• _What you have to do_
Among the lines below, keep only those from the one containing "Where should I click to: Increase" through the one containing "Where should I click to: Click", and reproduce them exactly.

Input data START

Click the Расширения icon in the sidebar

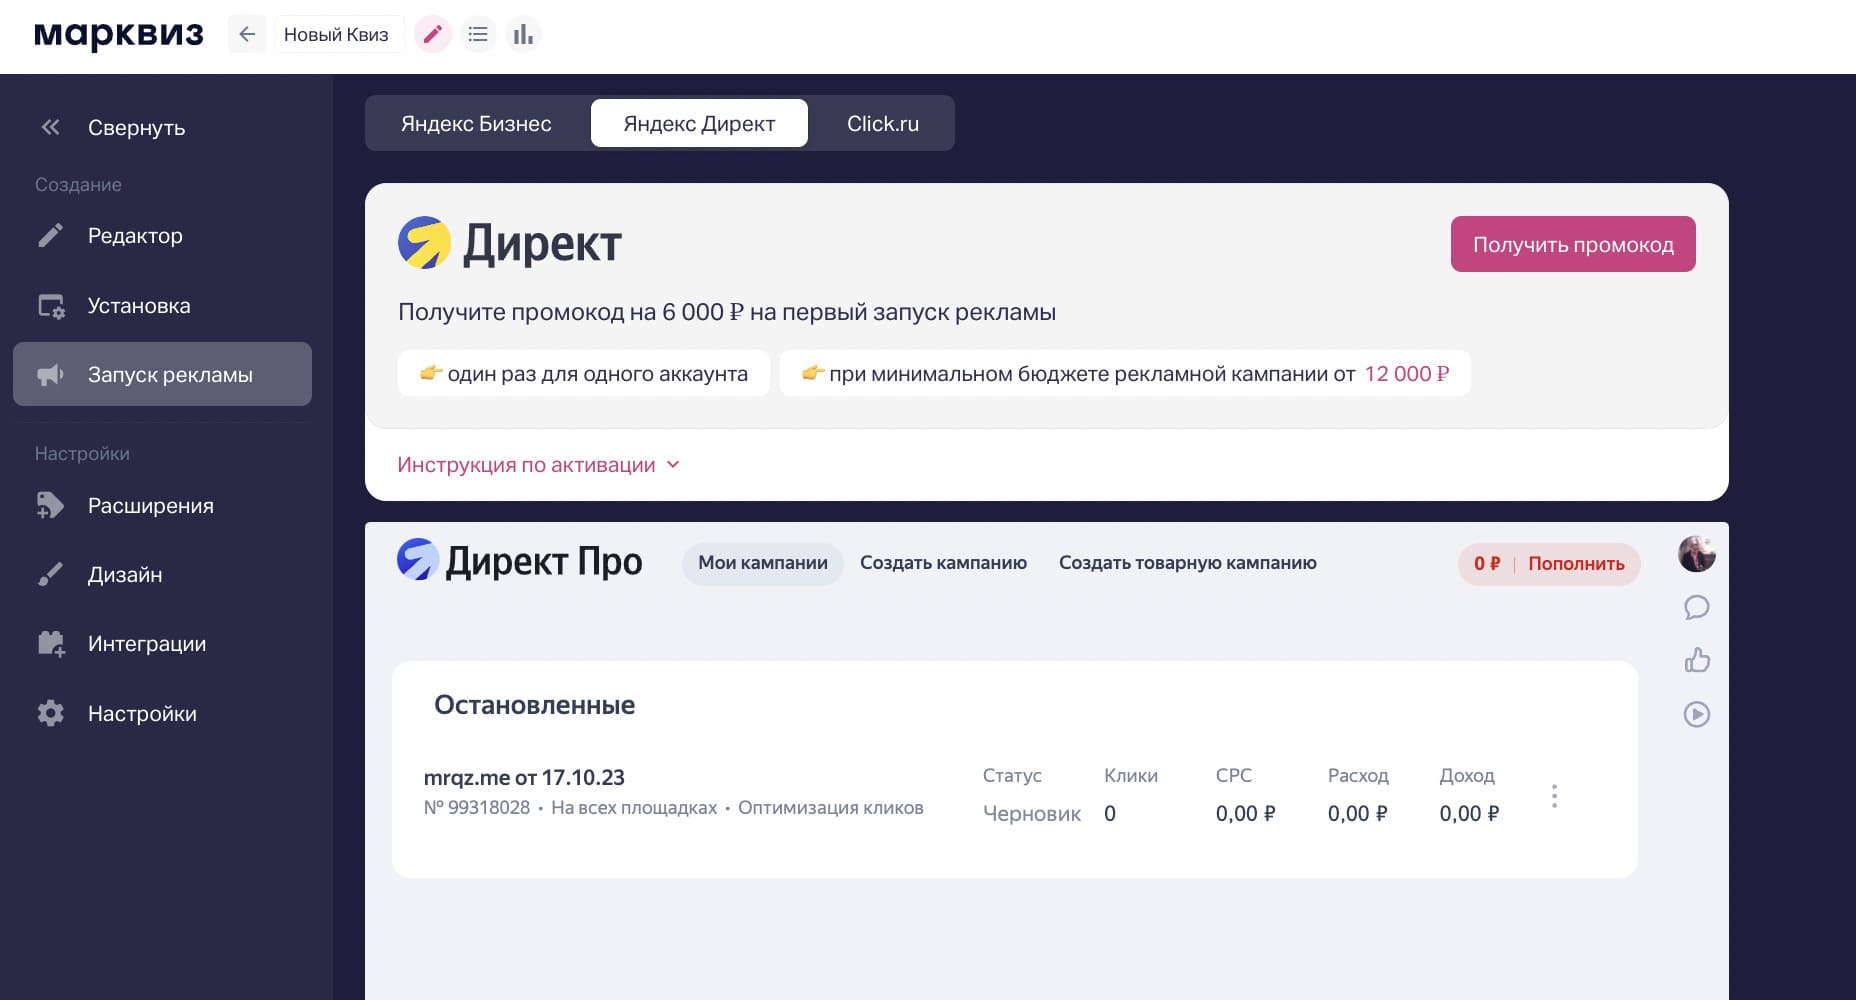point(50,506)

Input data END
Input data START

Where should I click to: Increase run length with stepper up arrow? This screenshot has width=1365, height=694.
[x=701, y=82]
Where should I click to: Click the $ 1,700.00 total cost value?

Input data END
Input data START

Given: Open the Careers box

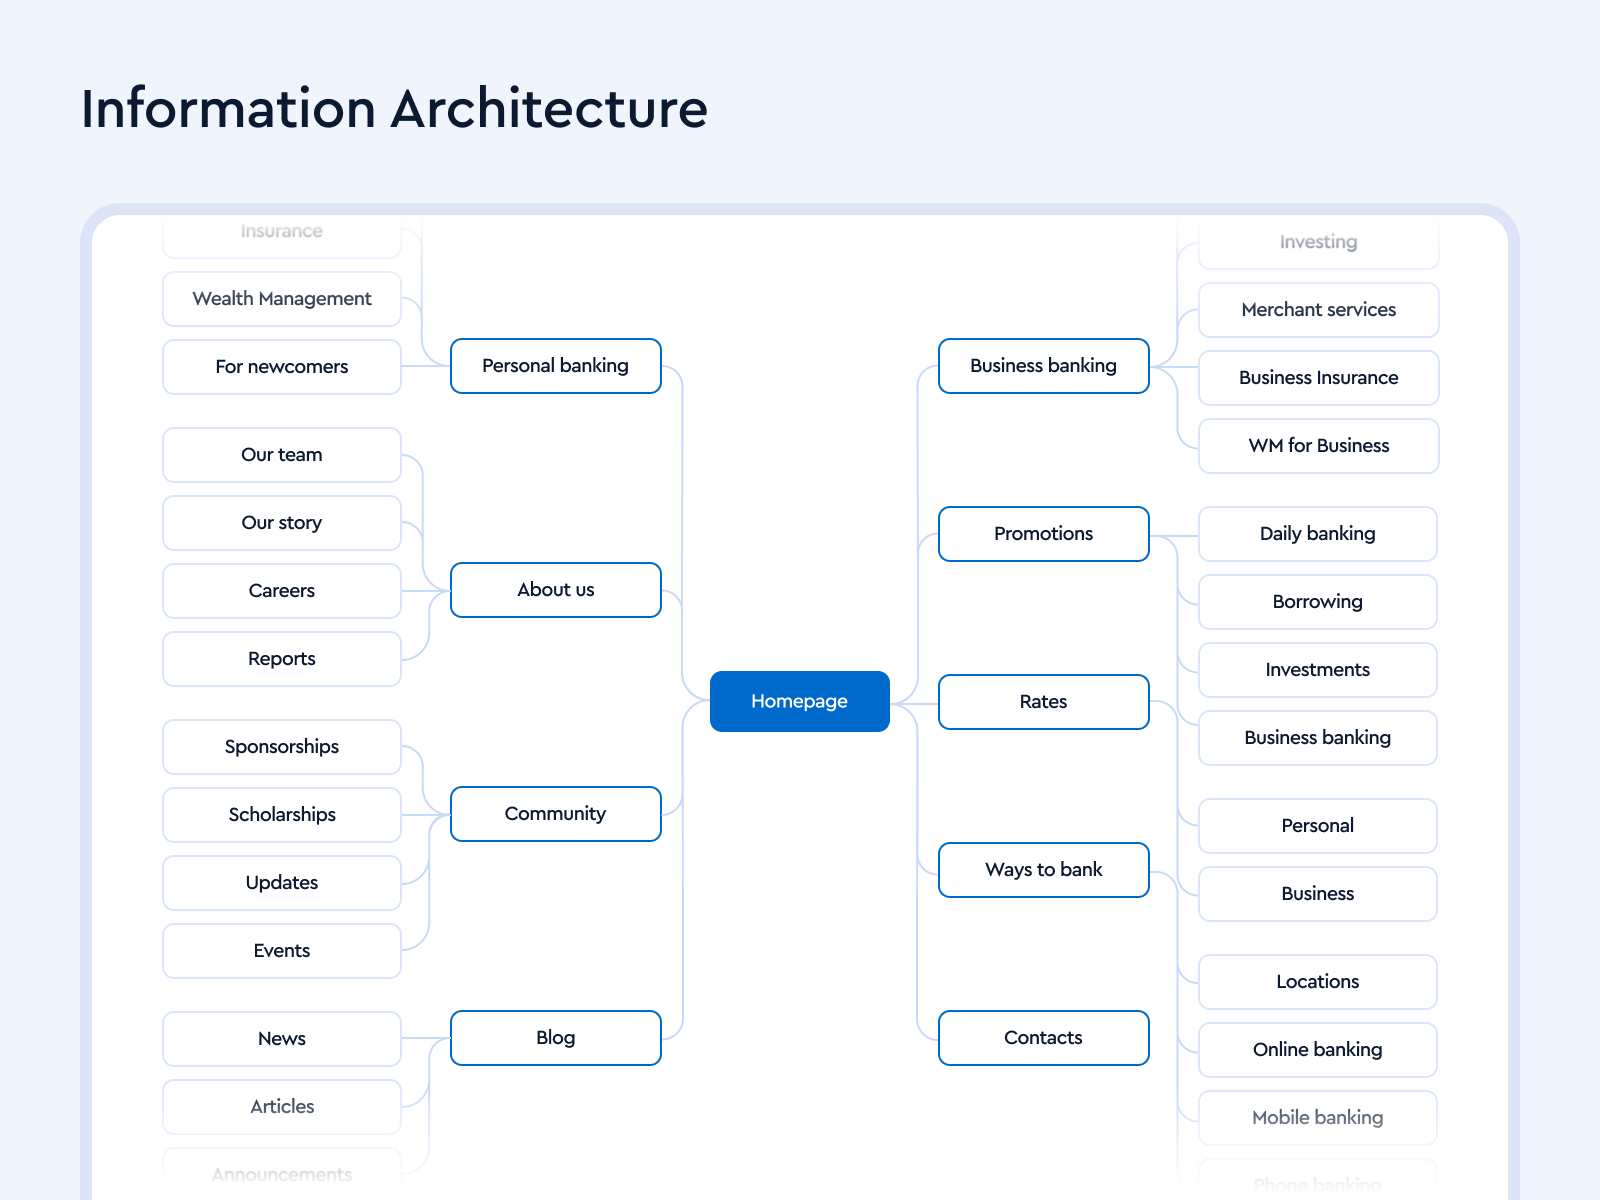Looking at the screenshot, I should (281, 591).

Input data END

• _Output of the exercise_
Where should I click to: Increase run length with stepper up arrow? This screenshot has width=1365, height=694.
[x=701, y=82]
Where should I click to: Click the $ 1,700.00 total cost value?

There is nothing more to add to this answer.